→ **Stated exercise**: Print the records below word for word, with no changes.

[Recorded data]
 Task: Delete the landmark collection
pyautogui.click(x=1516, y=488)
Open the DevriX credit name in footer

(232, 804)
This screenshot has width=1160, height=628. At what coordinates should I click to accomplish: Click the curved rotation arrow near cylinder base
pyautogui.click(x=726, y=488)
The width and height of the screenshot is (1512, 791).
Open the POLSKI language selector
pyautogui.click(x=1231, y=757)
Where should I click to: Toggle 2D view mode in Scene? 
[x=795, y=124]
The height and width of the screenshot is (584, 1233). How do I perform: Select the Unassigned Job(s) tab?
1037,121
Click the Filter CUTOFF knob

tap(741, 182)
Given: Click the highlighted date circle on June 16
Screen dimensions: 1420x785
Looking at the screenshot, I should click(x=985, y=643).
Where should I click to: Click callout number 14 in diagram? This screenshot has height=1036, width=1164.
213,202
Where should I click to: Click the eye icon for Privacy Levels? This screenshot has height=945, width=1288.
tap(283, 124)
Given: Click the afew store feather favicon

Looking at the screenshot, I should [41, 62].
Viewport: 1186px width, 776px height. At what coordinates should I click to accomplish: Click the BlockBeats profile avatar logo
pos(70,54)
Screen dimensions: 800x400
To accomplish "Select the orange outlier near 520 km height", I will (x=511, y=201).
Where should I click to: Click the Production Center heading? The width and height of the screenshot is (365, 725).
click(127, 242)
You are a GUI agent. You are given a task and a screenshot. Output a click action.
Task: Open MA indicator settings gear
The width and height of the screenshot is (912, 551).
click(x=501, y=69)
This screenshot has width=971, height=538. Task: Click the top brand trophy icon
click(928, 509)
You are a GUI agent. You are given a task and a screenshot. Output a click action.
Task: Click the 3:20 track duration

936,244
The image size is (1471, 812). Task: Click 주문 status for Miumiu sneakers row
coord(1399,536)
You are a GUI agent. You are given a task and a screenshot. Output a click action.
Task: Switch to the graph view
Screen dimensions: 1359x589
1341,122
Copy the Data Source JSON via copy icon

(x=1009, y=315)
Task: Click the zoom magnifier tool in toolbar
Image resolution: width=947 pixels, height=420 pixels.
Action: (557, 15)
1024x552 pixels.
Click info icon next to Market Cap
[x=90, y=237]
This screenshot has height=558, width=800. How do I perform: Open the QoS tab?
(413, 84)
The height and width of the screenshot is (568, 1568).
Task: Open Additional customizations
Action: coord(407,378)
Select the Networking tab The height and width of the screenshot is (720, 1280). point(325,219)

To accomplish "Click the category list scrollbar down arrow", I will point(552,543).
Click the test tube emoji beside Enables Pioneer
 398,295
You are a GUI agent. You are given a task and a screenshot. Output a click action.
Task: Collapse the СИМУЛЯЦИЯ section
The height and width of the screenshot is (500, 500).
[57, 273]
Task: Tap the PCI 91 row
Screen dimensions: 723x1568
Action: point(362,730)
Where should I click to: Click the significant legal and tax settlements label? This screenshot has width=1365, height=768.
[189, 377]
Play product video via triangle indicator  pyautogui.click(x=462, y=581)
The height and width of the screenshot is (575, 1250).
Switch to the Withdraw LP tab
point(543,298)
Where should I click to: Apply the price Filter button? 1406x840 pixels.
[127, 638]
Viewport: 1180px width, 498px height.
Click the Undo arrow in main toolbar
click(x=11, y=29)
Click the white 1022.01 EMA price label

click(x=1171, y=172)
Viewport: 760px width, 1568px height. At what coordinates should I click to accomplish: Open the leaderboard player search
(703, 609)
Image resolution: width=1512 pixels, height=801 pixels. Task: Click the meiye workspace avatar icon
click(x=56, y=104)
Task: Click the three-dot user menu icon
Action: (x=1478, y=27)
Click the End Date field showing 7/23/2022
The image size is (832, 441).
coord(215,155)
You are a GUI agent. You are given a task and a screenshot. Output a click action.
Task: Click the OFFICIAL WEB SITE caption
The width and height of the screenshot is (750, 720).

→ **Solution to this exercise**:
 Task: Delete the landmark collection
pyautogui.click(x=1516, y=488)
Open the DevriX credit name in footer

(232, 804)
This screenshot has width=1160, height=628. At what coordinates should I click to accomplish: Click the curved rotation arrow near cylinder base
pyautogui.click(x=726, y=488)
The width and height of the screenshot is (1512, 791).
Open the POLSKI language selector
pyautogui.click(x=1231, y=757)
Where should I click to: Toggle 2D view mode in Scene? 
[x=795, y=124]
The height and width of the screenshot is (584, 1233). How do I perform: Select the Unassigned Job(s) tab?
1037,121
Click the Filter CUTOFF knob

tap(741, 182)
Given: Click the highlighted date circle on June 16
Screen dimensions: 1420x785
Looking at the screenshot, I should click(x=985, y=643).
Where should I click to: Click callout number 14 in diagram? This screenshot has height=1036, width=1164.
213,202
Where should I click to: Click the eye icon for Privacy Levels? This screenshot has height=945, width=1288.
tap(283, 124)
Given: Click the afew store feather favicon

Looking at the screenshot, I should [41, 62].
Viewport: 1186px width, 776px height. At what coordinates should I click to accomplish: Click the BlockBeats profile avatar logo
pos(70,54)
Screen dimensions: 800x400
To accomplish "Select the orange outlier near 520 km height", I will (x=511, y=201).
Where should I click to: Click the Production Center heading? The width and height of the screenshot is (365, 725).
click(127, 242)
You are a GUI agent. You are given a task and a screenshot. Output a click action.
Task: Open MA indicator settings gear
The width and height of the screenshot is (912, 551).
click(x=501, y=69)
This screenshot has width=971, height=538. Task: Click the top brand trophy icon
click(928, 509)
You are a GUI agent. You are given a task and a screenshot. Output a click action.
Task: Click the 3:20 track duration

936,244
The image size is (1471, 812). Task: Click 주문 status for Miumiu sneakers row
coord(1399,536)
You are a GUI agent. You are given a task and a screenshot. Output a click action.
Task: Switch to the graph view
Screen dimensions: 1359x589
1341,122
Copy the Data Source JSON via copy icon

(x=1009, y=315)
Task: Click the zoom magnifier tool in toolbar
Image resolution: width=947 pixels, height=420 pixels.
Action: (557, 15)
1024x552 pixels.
Click info icon next to Market Cap
[x=90, y=237]
This screenshot has height=558, width=800. How do I perform: Open the QoS tab?
(413, 84)
The height and width of the screenshot is (568, 1568).
Task: Open Additional customizations
Action: coord(407,378)
Select the Networking tab The height and width of the screenshot is (720, 1280). point(325,219)

To accomplish "Click the category list scrollbar down arrow", I will point(552,543).
Click the test tube emoji beside Enables Pioneer
 398,295
You are a GUI agent. You are given a task and a screenshot. Output a click action.
Task: Collapse the СИМУЛЯЦИЯ section
The height and width of the screenshot is (500, 500).
[57, 273]
Task: Tap the PCI 91 row
Screen dimensions: 723x1568
Action: point(362,730)
Where should I click to: Click the significant legal and tax settlements label? This screenshot has width=1365, height=768.
[189, 377]
Play product video via triangle indicator  pyautogui.click(x=462, y=581)
The height and width of the screenshot is (575, 1250).
Switch to the Withdraw LP tab
point(543,298)
Where should I click to: Apply the price Filter button? 1406x840 pixels.
[127, 638]
Viewport: 1180px width, 498px height.
Click the Undo arrow in main toolbar
click(x=11, y=29)
Click the white 1022.01 EMA price label

click(x=1171, y=172)
Viewport: 760px width, 1568px height. At what coordinates should I click to accomplish: Open the leaderboard player search
(703, 609)
Image resolution: width=1512 pixels, height=801 pixels. Task: Click the meiye workspace avatar icon
click(x=56, y=104)
Task: Click the three-dot user menu icon
Action: (x=1478, y=27)
Click the End Date field showing 7/23/2022
The image size is (832, 441).
coord(215,155)
You are a GUI agent. You are given a task and a screenshot. Output a click action.
Task: Click the OFFICIAL WEB SITE caption
The width and height of the screenshot is (750, 720).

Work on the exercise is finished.